The film tacitly avoids the physical side of the relationship between Duras and her young lover and focuses on the emotional and intellectual side.  This is probably for the best (for artistic reasons, and also out of respect for Duras)  but it does prevent us from appreciating the true nature of the love between Duras and Andréa, which the former described as a "scandalous passion".   Lust was unquestionably a part of their mutual attraction but what we are shown is an idealised view of the affair - attractive, humanist, but a tad sanitised.    This highlights the film’s only real flaw - Dayan’s approach is too conventional, too risk-averse for the film to feel totally sincere and realistic.  Even Duras’ descent into dementia and death is treated with ponderous caution.  Surely the writer’s suffering over this period was much greater than what we are shown?

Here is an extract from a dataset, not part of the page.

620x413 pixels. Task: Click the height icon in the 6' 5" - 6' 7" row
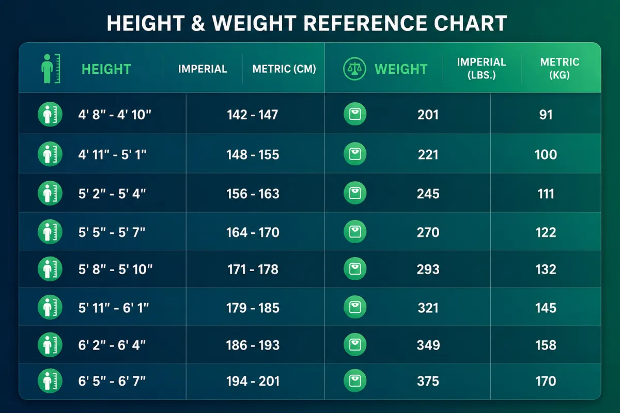pos(50,381)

Whilst it is easy to fault the film, the same cannot be said of its lead actress.   Probably no one in the world is better suited to portray Duras on screen than Jeanne Moreau, arguably France’s greatest living actress.  Moreau has made a career out of playing extreme, slightly perverse femme fatales, and has a rough physique and voice to match.  Neither beautiful nor feminine in the conventional sense of the word, Moreau has a magnetic quality that makes her an elusive object of desire, epitomised by her portrayal of Catherine in François Truffaut’s Jules et Jim (1962).  As Duras, Jeanne Moreau is devastatingly convincing, quite possibly her most arresting performance to date.  It is her moving portrayal of a woman who has given everything to her art and who discovers true love in the winter of her life which vastly overshadows film’s other technical or artistic merits.